Последнее в этот день письмо – краткое послание Эрстеда об отъезде на охоту – догнало Зануду, когда он садился в коляску. Вернувшись в Ключи, он выяснил, что Волмонтович тоже отбыл на охоту. Категорически запретив себе переживать – или рассчитывать на чью-то помощь, – Торвен заперся в своей комнате и оставил записку полковнику: сухую, деловитую. Писать завещание не стал – прощаться перед боем не принято.

А наследники и так найдутся.

Более всего он жалел о фитильной гранате, с которой в прежние годы ходили на штурм усачи-гренадеры. Изделие архаичное, но полезное. Увы, в поместье гранаты не водились. Те, что прилагались к бомбомету, лучше не трогать – ввиду полной технической неясности.

Прежде чем отправиться на задний двор за лопатой, чтобы выкопать припрятанную в тайном месте «железяку», Торвен еще раз перечитал условия похитителей. Место «обмена» – рядом с усадьбой, у моста через Цну. Из этого факта всякий, даже не обладающий методическим умом, мог сделать вывод: за их компанией внимательно наблюдали. Они же – что Эрстед, что Торвен – вели себя как последние идиоты.

Прервав бесполезное самобичевание, Зануда с грустью вспомнил мрачные стены Эльсинора. Увы, теперь воевать придется не с честными мертвяками.

– Чижик-пыжик, где ты был?В черный лес гулять ходил…

4

Ночной холод кусался – мелкая шавка чуяла слабых, нападая сзади. Торвен пожалел, что не оделся теплее. А, какая разница? Зимой 1814-го тоже в рыбьих шинелишках мерзли из-за паскуд-интендантов, что ничуть не мешало героически гибнуть. Болеть не успевали. Будь Зануда романтиком, пришел бы в восторг. Ночь, ветер, одинокий герой спешит на выручку прекрасной даме… Хоть поэму пиши, хоть некролог. Но поскольку до такой широты взглядов Торвен не дорос, то успокоился иным.
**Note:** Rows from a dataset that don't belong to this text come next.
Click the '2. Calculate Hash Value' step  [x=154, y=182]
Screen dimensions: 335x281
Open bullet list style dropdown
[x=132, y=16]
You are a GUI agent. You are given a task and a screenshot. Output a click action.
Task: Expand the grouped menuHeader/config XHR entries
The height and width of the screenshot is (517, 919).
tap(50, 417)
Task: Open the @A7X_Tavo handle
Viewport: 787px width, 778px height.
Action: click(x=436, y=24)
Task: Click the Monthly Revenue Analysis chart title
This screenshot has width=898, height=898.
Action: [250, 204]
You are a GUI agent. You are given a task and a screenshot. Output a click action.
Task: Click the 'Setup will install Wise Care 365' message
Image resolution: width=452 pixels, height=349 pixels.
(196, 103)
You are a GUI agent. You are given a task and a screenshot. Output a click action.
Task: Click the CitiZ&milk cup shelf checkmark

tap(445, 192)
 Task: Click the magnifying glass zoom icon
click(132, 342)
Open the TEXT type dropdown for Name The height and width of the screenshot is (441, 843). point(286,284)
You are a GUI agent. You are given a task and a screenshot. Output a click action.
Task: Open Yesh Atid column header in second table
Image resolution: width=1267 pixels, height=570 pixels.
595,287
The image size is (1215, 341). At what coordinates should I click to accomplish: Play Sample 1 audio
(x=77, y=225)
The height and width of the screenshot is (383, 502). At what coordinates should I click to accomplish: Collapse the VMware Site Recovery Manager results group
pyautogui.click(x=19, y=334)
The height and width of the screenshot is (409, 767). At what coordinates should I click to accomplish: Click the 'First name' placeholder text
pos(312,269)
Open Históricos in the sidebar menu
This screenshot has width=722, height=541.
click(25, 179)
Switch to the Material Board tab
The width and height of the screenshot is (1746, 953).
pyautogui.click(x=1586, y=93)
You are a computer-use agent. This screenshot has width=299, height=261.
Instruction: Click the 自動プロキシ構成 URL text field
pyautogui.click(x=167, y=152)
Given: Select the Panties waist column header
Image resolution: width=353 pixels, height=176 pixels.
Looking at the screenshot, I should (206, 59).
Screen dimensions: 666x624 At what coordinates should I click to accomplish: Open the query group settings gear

Все мы смертны, всем свой час назначен.

Пробираясь к берегу реки, ведя под уздцы лошадь, навьюченную бомбометом, хромая и чертыхаясь от боли в искалеченной ноге, ясно понимая, что в самом скором времени его убьют и без затей скинут труп в воду, Торбен Йене Торвен странным образом чувствовал себя помолодевшим.

Юнкер, слово чести!

– Взял я бомбу, взял и две,Зашумело в голове…

Под ногами чавкала каша из прелых листьев. О, это была та еще каша! – готовая без затей слопать кого угодно. Лошадиные копыта плюхались в нее с сочным шмяканием. Взвизгивала трость, утыкаясь в мягкое. От сырости ломило кости. Одинокая звезда, глянув в просвет туч, повисла над берегом на серебряной цепочке.

Кто-то шуршал в зарослях бересклета.

Выбора не было. Торвен знал, что просто тянет время. Бомбомет? – пожалуйста. Прикончить хромого инвалида? – сколько угодно. Да, он взял пистолеты, но не питал особой надежды, что ему дадут воспользоваться оружием. Хорошо, если они вообще приведут Пин-эр к реке.

А если нет?

«Святой Кнуд! – он не молился, а спорил с молчаливым святым. – Почему в жизни имеешь дело исключительно с циничными негодяями? Тогда как в книгах негодяи возвышенны до икоты… О, этот длинный монолог о подлости и коварстве… Почему мою судьбу сочинил мизантроп Андерсен? Почему не человеколюбивый Вальтер Скотт?»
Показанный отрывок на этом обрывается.